Ces revendeurs de carburants, communément appelés « Kadaffi », viennent d’être sensibilisés sur l’importance et la nécessité de payer des impôts à l’état. Leur réaction a tout de suite été négative car cette notion semble être une nouveauté pour eux, note radiokapi.net
Selon ces revendeurs de carburants, c’est depuis plusieurs années qu’ils ne paient aucun impôt à l’Etat. A leur avis, c’est plutôt le propriétaire du dépôt de stockage, dans lequel ils exercent leurs activités, qui doit payer l’impôt et non pas eux.
Pour le centre des impôts de Kikwit, cette matinée fiscale avait pour objet d’apporter des informations nécessaires sur l’impôt.
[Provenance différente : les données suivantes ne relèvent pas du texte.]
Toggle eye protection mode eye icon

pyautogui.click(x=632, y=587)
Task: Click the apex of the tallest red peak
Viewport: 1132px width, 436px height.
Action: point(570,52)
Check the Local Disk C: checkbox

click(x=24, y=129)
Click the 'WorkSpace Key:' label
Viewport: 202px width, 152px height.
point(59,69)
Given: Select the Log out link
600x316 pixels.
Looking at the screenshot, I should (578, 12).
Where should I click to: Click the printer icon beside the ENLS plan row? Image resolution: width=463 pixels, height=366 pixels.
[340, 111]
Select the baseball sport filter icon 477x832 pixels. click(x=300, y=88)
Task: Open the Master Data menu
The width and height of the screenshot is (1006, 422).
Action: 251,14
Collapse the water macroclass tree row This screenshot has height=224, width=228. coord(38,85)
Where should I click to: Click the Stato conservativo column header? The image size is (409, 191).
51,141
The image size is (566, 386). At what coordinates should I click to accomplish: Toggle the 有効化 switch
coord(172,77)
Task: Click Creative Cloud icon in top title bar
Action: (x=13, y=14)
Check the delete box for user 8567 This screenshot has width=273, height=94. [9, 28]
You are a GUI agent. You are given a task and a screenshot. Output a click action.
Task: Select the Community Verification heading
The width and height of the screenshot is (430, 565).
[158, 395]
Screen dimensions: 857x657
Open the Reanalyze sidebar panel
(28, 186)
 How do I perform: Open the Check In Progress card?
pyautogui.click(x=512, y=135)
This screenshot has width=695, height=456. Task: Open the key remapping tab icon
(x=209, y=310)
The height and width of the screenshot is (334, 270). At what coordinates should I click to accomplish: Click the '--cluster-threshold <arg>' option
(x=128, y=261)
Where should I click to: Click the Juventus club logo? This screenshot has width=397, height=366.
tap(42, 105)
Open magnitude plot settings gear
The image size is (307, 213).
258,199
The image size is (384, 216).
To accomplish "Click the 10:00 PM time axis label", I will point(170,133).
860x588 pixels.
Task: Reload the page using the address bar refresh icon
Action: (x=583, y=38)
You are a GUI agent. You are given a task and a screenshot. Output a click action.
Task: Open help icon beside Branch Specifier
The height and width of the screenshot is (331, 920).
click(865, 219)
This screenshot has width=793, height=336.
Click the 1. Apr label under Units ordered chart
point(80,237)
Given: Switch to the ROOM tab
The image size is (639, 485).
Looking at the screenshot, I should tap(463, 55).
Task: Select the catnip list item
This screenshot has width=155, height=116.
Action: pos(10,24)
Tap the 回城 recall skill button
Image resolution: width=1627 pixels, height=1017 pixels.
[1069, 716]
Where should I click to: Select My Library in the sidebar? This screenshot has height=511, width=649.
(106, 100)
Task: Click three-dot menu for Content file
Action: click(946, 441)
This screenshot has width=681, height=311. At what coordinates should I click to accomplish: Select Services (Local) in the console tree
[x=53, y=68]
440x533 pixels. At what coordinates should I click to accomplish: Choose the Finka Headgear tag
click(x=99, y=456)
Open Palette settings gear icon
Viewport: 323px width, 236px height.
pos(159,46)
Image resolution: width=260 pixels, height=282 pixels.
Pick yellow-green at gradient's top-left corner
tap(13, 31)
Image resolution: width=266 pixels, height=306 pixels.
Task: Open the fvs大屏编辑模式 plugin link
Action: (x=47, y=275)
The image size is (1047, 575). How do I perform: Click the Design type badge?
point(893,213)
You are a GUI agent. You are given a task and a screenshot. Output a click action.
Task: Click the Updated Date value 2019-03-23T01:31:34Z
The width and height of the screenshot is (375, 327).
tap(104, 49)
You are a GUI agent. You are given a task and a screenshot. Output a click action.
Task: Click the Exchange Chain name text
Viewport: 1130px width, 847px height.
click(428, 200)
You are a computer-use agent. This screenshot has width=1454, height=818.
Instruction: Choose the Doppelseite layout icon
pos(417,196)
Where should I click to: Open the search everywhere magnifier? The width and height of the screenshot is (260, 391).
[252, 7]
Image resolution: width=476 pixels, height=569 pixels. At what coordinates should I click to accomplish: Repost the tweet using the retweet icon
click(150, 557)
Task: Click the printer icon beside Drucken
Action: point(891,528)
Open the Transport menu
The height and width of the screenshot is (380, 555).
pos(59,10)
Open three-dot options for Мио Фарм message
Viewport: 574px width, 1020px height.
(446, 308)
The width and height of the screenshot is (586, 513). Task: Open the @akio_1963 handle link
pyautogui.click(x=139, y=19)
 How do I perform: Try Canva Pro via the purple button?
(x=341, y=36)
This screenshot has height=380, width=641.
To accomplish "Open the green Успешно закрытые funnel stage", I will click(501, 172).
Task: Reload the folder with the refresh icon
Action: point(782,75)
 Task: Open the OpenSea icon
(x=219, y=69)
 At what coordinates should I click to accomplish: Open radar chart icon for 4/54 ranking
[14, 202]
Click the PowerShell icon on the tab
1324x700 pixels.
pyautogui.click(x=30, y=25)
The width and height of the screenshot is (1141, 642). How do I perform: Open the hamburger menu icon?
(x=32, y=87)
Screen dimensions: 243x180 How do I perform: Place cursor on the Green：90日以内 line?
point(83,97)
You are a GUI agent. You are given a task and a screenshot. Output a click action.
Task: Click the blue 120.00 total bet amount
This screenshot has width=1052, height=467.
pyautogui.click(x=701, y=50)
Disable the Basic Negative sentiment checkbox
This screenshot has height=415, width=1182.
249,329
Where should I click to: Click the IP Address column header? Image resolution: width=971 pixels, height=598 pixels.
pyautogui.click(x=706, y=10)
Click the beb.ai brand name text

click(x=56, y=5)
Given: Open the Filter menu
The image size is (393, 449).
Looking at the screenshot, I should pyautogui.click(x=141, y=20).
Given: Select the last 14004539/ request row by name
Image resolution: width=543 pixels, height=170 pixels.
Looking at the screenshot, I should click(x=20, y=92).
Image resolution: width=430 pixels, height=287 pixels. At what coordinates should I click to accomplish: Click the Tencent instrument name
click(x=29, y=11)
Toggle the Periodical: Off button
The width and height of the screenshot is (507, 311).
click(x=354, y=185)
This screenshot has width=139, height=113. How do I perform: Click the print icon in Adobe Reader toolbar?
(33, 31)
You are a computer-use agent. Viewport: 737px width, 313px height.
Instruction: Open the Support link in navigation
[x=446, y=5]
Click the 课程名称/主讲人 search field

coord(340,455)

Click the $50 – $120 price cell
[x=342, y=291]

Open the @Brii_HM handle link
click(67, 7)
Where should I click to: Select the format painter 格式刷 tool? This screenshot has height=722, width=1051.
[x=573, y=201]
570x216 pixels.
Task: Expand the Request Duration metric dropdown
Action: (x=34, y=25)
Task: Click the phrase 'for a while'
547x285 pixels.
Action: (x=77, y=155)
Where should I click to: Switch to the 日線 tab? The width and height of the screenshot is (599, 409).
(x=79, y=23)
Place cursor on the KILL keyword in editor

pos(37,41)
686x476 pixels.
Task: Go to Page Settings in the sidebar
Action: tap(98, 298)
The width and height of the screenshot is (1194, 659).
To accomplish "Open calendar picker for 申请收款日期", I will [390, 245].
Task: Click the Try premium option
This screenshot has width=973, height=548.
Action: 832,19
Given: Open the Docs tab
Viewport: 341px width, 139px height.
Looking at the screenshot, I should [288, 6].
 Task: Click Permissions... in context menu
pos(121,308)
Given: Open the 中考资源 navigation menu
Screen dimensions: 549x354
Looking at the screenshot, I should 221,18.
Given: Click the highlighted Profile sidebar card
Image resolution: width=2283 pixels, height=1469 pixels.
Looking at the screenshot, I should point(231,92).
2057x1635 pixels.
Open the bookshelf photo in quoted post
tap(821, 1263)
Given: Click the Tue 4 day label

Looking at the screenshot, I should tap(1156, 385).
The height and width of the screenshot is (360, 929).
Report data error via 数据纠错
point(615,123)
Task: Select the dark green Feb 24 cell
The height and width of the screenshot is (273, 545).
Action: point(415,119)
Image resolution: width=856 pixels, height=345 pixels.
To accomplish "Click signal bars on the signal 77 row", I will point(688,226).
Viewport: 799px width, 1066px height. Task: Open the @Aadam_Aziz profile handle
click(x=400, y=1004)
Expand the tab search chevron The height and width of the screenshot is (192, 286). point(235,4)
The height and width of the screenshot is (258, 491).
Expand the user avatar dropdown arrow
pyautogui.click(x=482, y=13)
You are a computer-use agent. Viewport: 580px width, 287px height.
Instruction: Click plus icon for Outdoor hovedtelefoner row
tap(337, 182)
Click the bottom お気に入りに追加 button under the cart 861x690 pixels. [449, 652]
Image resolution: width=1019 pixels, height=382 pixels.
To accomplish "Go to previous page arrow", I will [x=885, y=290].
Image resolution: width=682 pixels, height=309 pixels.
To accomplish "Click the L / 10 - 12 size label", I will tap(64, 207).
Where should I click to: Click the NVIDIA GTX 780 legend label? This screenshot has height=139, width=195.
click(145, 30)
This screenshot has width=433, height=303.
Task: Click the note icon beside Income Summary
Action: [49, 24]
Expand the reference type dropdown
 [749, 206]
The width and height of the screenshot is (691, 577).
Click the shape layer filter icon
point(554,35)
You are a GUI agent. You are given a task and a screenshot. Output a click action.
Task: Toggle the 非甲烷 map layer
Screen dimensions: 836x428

Elle était aussi censée leur apprendre l’obligation faite à toute personne exerçant une quelconque activité commerciale. Le centre a levé également l’équivoque qui subsiste entre l’impôt et la taxe.
Les revendeurs ont alors été convaincus de la nécessité de payer l’impôt. Ils se sont mis d’accord pour constituer, dans un bref délai, un comité. Ce dernier devra discuter directement avec le centre à propos du taux de 37.5 $ par an, taux leur imposé par l’Etat. Car tous, disent-ils, ne disposent pas des mêmes moyens.